Each episode has a clear beginning, middle, and end, with individual stakes that
matter beyond simply advancing the season plot. Of course they consistently
advance the overall season plot too (with the exception of Magic to Make the
Sanest Man Go Mad, which is “merely” a wonderfully executed standalone sci fi
story that significantly develops three of our main characters). They do so not
by dropping largely inconsequential teases and misdirection in alleged pursuit
of a goal fated for resolution only in the finale, but via bite sized,
meaningful changes to the circumstances our heroes find themselves in. This
demonstrates something which is clearly absent from the subsequent seasons, and
even tossed away before the end of this one: detailed long term planning. Not
only are we spared the bizare shifts in background information (is the Red Angel
suit hyper advanced future tech, or something a research team banged out 20
years ago? Is the 32nd century Federation tiny, isolated, and largely ignored,
or are they active galactic participants with genuine political clout?), but
it’s also critical for allowing the episodes to flow neatly together as a
coherent story. There’s been plenty of debate about if Star Trek should even be
trying to tell these long-arc, binge-friendly seasonal stories, but clearly CBS
wanted that. So why not do it right? ## Early Discovery (mostly) makes sense
Every Star Trek show has had it’s share of silly stuff. Obviously TOS was
absolutely loaded with zany things that seem more in keeping with it’s cardboard
and hot glue aesthetics than the more serious tone subsequent shows attempted to
set, but even the best of TNG era Trek had some whoppers mixed in. Where it has
succeeded is by keeping most of the wacky missteps in relatively unimportant
places, encapsulated by single episodes and devoid of larger consequence. Then
there’s the tech which every Starfleet ship is totally reliant on, most of which
has only a fleeting connection to real world physics. The Mycelial Network
blends right in: it’s a pretty wild idea and most certainly is not real. Just
like warp drive. And just like warp drive, it is at least based on something
real
[https://www.forbes.com/sites/linhanhcat/2019/03/19/star-trek-discovery-spore-drive/?sh=4aaa6f8d3741].
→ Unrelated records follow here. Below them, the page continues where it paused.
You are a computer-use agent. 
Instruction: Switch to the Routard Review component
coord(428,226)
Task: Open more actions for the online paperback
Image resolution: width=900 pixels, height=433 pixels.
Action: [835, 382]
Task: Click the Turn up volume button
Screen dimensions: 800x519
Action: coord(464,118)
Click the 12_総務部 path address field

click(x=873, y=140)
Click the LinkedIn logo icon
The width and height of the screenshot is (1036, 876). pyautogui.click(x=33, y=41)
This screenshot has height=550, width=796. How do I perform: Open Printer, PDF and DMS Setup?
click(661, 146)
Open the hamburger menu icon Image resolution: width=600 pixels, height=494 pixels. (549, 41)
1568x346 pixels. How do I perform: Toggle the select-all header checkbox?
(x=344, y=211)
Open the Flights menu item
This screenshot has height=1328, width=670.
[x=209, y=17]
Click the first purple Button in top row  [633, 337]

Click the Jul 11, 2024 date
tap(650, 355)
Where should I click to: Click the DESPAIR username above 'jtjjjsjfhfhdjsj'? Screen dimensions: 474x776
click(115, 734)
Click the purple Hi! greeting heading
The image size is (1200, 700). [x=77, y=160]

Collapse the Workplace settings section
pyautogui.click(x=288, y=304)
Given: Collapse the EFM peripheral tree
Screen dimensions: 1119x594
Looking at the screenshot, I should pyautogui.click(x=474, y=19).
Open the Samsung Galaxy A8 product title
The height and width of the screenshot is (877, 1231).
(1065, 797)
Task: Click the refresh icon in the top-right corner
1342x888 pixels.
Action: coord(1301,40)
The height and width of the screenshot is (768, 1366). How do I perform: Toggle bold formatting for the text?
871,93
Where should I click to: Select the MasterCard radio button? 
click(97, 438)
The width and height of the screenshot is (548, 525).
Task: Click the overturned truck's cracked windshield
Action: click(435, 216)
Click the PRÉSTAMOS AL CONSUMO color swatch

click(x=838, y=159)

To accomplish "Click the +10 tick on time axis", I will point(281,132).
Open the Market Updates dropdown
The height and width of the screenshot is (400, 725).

Ehh, close enough. I have little desire to relitigate in depth the plausibility
of S2/S3 Burnham being intimately connected to so many wildly disparate galaxy
changing things, or how reasonable it is to have a emotionally distraught child
trigger a galactic cataclysm that nobody could solve for over a century, but
I’ll certainly contend that early Discovery’s WTF rate
[http://3.bp.blogspot.com/-ilMjE1Gh3Yg/VpUAmd-6TWI/AAAAAAAAAbg/-FJ08zxN42s/s320/WFTPM.png]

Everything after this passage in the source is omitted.